◆ Text:
****************

News organizations for some time sought access unsuccessfully through freedom of information requests to unredacted letters of opposition to the charity application, submitted by over thirty individuals. The Charity Commission has now released these letters (there is no indication of any letters submitted in support of Preserve Marriage’s candidacy for charity status), and while often protesting Preserve Marriage’s “bullying” tactics, they show a citizenry’s passionate defense of marriage equality and basic human decency. “Please respect the government’s responsibility to support all of its citizens by refusing to recognises [sic] a group which advances prejudice. History will remember this decision,” one person wrote. Another individual paid a reminder to the Charity Commission of Bermuda’s place in the world order: “Bermuda was one of the last countries to decriminalize homosexuality. Let us not be further ridiculed by allowing a homophobic organisation to set up as a recognised charity in Bermuda!”

****************

◆ Data records:
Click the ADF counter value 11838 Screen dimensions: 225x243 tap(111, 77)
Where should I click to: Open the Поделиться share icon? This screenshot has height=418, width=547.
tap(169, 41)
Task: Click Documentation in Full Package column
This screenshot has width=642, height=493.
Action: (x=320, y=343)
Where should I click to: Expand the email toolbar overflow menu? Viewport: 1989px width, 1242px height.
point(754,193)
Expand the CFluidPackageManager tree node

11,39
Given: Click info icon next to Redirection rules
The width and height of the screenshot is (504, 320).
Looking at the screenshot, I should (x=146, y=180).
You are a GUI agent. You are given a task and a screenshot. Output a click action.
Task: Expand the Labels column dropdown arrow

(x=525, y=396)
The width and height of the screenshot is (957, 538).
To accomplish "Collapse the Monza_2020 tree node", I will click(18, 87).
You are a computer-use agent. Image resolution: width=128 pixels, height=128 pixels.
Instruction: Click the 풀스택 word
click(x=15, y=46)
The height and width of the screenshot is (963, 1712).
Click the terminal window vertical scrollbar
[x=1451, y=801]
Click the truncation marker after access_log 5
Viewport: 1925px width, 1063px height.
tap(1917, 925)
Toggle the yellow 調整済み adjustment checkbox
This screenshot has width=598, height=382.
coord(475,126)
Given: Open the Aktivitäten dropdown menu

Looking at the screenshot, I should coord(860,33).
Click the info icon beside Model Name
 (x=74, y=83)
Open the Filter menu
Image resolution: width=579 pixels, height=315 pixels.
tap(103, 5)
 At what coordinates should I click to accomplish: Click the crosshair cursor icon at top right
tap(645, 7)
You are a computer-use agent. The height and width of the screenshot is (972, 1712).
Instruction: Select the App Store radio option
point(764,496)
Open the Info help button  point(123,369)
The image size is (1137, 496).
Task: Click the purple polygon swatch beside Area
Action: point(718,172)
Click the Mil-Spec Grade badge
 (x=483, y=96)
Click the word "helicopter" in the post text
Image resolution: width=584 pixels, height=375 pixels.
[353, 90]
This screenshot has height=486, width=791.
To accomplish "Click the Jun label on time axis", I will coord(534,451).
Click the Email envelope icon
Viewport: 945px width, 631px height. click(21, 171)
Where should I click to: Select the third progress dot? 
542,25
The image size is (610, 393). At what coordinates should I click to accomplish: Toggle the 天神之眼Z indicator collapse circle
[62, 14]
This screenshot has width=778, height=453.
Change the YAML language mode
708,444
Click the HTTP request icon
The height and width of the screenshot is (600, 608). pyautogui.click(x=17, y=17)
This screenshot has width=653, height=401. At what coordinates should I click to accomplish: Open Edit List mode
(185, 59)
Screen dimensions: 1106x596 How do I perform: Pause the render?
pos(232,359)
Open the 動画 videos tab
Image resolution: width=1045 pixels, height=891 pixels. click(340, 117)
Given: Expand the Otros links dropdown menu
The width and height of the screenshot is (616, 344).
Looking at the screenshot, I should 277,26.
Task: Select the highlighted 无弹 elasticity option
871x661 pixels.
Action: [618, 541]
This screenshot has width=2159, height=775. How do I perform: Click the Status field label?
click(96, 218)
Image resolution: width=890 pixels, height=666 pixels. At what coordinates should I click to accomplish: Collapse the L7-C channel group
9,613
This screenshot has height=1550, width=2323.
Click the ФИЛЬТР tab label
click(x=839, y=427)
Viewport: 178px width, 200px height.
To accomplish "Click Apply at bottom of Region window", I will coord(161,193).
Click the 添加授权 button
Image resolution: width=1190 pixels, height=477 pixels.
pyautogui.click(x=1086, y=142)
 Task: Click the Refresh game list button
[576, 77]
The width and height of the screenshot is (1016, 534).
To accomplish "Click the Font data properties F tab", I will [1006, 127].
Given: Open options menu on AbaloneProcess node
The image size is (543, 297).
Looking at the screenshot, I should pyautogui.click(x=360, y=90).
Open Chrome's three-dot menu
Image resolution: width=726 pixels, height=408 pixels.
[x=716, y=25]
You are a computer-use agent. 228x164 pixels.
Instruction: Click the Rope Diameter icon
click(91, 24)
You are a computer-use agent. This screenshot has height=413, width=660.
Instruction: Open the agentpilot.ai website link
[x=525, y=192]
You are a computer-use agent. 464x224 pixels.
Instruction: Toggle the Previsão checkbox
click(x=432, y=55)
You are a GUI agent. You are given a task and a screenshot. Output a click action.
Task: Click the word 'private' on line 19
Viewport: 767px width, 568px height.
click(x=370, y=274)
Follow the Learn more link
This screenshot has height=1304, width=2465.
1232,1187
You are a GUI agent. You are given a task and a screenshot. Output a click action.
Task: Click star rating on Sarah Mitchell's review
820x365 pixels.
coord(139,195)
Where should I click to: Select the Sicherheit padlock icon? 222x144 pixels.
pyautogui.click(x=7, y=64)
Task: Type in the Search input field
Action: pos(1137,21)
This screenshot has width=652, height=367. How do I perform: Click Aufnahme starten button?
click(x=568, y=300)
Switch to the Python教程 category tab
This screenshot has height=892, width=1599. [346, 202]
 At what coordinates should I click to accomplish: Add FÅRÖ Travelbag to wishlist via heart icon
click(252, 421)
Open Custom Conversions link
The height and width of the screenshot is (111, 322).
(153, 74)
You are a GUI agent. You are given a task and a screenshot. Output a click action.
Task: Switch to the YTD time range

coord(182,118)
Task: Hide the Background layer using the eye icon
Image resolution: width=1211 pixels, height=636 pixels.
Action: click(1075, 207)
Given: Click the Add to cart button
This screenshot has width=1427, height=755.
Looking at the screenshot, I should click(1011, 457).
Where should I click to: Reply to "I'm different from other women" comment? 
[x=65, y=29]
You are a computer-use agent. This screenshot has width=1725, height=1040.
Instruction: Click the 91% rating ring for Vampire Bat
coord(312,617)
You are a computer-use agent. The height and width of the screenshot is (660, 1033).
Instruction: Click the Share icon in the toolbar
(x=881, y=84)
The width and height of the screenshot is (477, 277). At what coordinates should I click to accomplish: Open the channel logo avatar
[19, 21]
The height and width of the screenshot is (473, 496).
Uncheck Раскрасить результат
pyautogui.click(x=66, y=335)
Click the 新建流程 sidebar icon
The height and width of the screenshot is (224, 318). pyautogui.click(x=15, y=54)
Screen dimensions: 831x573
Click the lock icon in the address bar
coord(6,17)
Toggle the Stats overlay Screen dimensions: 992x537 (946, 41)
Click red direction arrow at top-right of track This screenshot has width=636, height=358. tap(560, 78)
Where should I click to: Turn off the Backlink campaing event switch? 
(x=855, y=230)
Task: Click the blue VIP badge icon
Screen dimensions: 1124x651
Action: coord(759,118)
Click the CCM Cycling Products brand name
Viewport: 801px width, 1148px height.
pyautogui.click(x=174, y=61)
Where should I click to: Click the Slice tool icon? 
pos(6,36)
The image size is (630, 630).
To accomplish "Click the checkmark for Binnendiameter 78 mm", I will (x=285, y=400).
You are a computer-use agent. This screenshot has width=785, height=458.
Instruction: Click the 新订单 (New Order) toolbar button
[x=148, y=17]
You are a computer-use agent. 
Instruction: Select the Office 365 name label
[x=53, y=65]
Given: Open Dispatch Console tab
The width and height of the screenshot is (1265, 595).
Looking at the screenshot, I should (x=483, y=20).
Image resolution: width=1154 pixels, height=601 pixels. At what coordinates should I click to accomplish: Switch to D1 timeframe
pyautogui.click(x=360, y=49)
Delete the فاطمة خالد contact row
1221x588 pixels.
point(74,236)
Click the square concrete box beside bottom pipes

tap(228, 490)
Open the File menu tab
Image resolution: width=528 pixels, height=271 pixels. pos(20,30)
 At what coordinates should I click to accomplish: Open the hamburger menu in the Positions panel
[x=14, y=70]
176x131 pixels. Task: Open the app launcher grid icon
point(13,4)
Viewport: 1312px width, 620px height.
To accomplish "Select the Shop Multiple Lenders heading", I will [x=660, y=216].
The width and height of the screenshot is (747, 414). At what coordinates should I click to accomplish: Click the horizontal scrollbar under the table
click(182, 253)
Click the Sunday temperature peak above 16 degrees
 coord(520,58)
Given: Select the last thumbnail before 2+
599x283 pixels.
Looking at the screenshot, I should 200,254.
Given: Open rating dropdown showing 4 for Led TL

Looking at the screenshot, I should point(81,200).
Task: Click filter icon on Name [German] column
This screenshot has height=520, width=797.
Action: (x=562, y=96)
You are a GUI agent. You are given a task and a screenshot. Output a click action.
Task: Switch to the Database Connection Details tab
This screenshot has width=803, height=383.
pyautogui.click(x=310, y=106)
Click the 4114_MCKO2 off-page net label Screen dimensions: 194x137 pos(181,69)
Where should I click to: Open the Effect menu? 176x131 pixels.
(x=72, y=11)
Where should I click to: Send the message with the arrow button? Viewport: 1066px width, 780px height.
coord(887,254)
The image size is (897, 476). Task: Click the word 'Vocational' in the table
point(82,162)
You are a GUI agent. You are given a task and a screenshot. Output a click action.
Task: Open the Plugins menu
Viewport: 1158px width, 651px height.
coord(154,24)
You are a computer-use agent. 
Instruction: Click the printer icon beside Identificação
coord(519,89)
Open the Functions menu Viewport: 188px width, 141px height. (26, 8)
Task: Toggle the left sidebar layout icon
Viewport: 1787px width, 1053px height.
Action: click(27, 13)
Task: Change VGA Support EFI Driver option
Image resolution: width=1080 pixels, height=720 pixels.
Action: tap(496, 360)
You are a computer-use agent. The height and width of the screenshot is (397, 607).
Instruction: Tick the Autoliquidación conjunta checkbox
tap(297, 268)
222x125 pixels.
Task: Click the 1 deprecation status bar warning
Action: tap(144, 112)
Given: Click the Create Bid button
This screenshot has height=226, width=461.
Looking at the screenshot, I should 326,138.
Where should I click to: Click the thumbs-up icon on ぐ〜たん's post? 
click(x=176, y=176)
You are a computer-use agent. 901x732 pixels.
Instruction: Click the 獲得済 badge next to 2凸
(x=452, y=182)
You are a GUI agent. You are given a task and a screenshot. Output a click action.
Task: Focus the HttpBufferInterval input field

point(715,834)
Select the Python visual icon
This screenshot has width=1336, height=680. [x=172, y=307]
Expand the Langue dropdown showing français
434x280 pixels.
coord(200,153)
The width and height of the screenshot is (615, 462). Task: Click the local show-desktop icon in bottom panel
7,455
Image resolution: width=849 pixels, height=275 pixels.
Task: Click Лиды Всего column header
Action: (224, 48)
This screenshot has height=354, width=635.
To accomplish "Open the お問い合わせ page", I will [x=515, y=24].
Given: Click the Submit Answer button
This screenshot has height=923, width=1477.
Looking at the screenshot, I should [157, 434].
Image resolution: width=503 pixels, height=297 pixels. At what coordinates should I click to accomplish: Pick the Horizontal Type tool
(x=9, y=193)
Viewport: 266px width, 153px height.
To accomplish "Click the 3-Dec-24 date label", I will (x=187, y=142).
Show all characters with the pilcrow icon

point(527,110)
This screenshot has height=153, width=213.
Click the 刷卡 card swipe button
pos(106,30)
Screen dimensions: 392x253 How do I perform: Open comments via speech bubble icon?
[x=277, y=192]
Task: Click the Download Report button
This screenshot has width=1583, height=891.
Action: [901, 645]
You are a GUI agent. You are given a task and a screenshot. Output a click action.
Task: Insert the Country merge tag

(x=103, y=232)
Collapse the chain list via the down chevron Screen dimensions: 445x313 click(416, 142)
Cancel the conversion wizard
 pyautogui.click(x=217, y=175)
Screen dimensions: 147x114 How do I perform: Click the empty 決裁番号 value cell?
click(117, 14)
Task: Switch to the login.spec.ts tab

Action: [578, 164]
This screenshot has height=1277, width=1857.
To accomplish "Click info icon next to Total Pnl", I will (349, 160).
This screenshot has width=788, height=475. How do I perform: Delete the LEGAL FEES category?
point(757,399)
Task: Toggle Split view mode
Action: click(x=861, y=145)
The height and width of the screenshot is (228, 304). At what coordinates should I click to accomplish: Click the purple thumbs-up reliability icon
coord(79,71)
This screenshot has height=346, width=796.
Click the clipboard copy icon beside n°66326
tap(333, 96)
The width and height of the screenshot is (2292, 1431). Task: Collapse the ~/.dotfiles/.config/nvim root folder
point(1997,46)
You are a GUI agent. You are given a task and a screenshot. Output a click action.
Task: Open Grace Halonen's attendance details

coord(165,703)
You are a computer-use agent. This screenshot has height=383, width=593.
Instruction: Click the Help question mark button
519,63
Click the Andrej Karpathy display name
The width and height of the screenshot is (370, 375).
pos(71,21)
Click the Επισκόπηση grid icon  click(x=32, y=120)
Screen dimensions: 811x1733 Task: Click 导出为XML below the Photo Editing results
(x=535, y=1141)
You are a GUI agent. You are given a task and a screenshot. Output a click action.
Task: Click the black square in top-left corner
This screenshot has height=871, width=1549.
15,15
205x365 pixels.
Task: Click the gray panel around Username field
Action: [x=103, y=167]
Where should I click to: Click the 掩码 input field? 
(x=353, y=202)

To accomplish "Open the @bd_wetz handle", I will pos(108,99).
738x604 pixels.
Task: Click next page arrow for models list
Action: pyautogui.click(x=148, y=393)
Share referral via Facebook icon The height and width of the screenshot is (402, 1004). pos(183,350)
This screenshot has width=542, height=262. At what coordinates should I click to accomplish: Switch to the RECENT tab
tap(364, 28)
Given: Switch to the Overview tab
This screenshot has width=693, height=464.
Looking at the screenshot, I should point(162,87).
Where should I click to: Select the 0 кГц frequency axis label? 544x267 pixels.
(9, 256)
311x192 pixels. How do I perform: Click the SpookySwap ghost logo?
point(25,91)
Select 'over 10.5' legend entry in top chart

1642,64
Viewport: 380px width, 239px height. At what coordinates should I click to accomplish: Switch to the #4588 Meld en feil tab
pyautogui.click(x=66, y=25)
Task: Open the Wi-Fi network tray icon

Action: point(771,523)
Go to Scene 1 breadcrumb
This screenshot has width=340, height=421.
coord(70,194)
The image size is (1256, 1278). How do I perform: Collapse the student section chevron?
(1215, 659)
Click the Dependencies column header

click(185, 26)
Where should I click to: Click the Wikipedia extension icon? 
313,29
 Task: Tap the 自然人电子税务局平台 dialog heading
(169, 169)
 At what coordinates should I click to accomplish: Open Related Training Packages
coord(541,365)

****************

◆ Instructions for the task:
Decide whether each statement agrees with the passage on the Preserve Marriage charity application, answering yes or no and quoting the words of the passage that settle it: (a) The letters of opposition came from more than thirty people. (b) The Charity Commission released letters backing Preserve Marriage's bid for charity status. (c) One writer pointed out that Bermuda was among the last countries to decriminalize homosexuality. The data has no connection to the text.

◆ Exercise result:
(a) Yes: "submitted by over thirty individuals."
(b) No: "there is no indication of any letters submitted in support of Preserve Marriage’s candidacy for charity status."
(c) Yes: "Bermuda was one of the last countries to decriminalize homosexuality."